• [PROBLEM REQUIREMENTS]
Copy out the data word for word. The images are not part of the copy.

• [DATA FOR ANALYSIS]
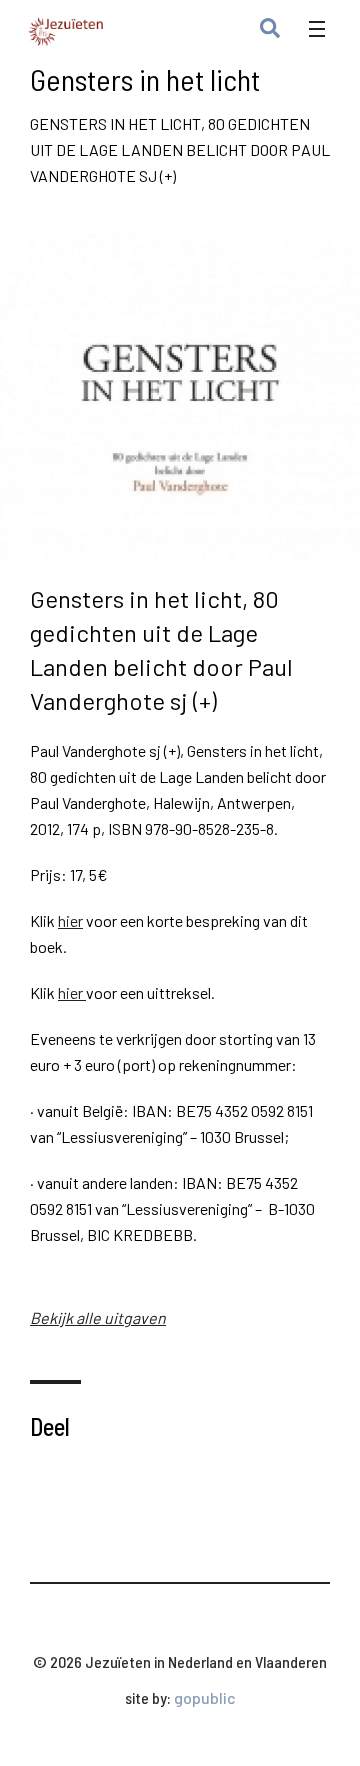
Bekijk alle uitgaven (98, 1317)
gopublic (205, 1697)
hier (70, 920)
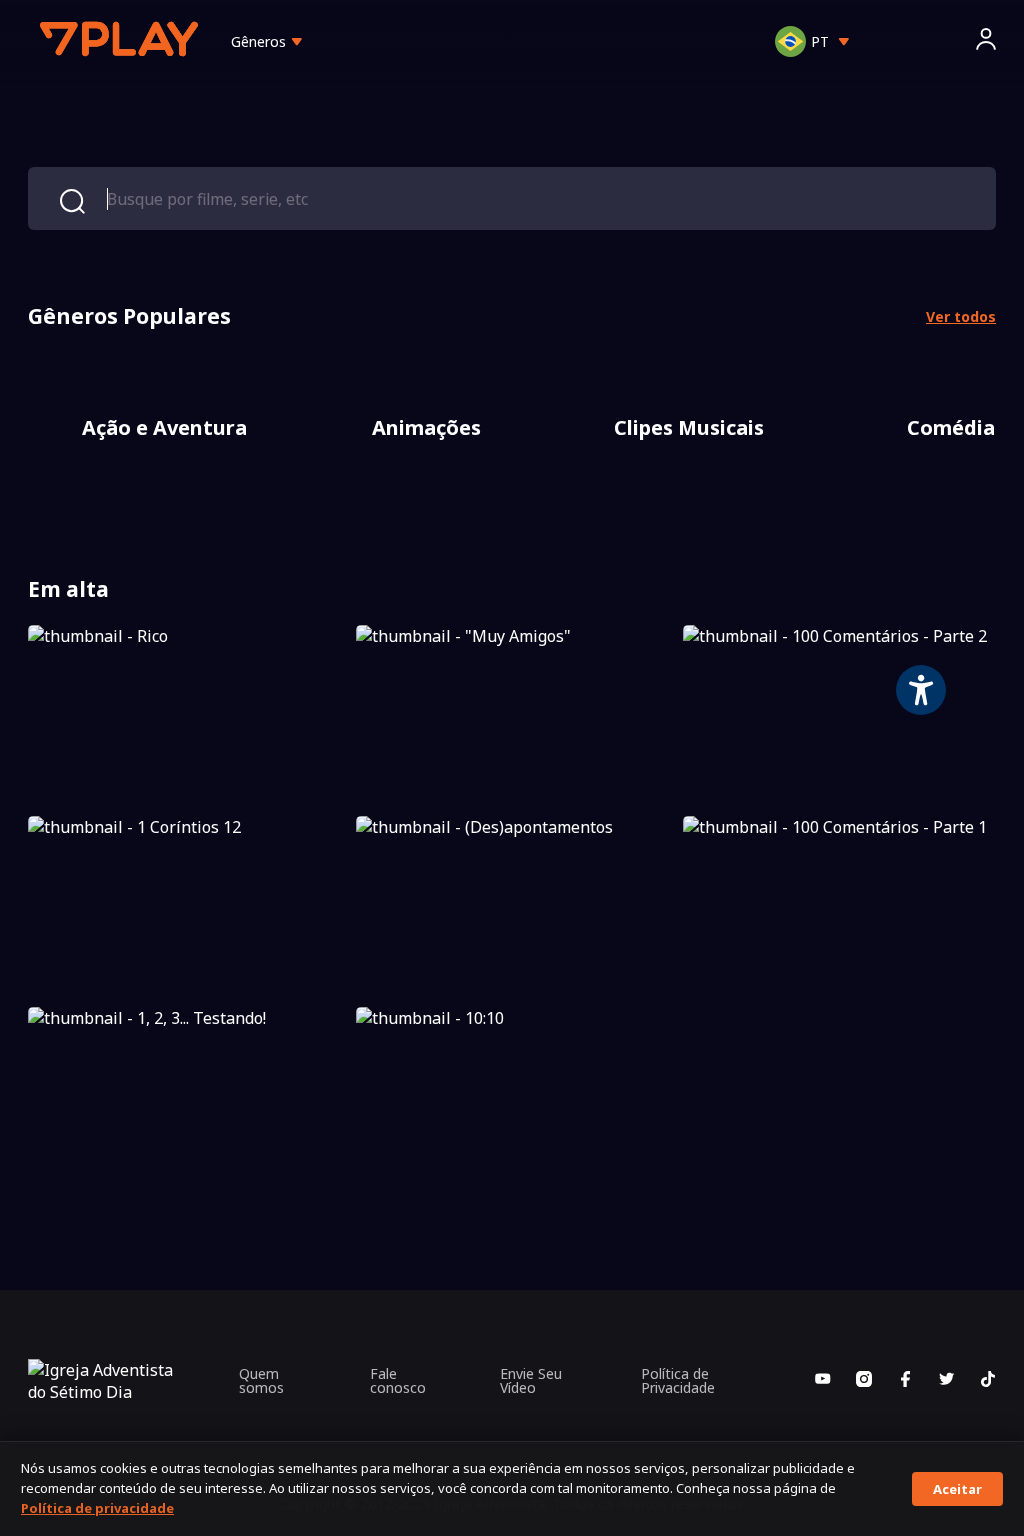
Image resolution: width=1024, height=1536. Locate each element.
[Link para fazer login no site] (986, 41)
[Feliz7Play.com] (121, 41)
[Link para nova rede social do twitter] (947, 1381)
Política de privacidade (97, 1508)
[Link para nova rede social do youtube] (823, 1381)
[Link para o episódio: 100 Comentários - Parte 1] (839, 904)
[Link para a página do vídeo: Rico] (184, 713)
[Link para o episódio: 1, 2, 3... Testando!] (184, 1095)
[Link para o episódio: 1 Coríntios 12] (184, 904)
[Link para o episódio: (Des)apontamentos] (512, 904)
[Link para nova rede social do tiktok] (988, 1381)
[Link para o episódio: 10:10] (512, 1095)
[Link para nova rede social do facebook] (905, 1381)
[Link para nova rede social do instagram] (864, 1381)
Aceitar (957, 1489)
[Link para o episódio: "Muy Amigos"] (512, 713)
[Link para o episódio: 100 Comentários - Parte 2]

• [REPLY]
Bekijk alle uitgaven (98, 1317)
gopublic (205, 1697)
hier (70, 920)
Image resolution: width=1024, height=1536. Locate each element.
[Link para fazer login no site] (986, 41)
[Feliz7Play.com] (121, 41)
[Link para nova rede social do twitter] (947, 1381)
Política de privacidade (97, 1508)
[Link para nova rede social do youtube] (823, 1381)
[Link para o episódio: 100 Comentários - Parte 1] (839, 904)
[Link para a página do vídeo: Rico] (184, 713)
[Link para o episódio: 1, 2, 3... Testando!] (184, 1095)
[Link para o episódio: 1 Coríntios 12] (184, 904)
[Link para o episódio: (Des)apontamentos] (512, 904)
[Link para nova rede social do tiktok] (988, 1381)
[Link para o episódio: 10:10] (512, 1095)
[Link para nova rede social do facebook] (905, 1381)
[Link para nova rede social do instagram] (864, 1381)
Aceitar (957, 1489)
[Link para o episódio: "Muy Amigos"] (512, 713)
[Link para o episódio: 100 Comentários - Parte 2]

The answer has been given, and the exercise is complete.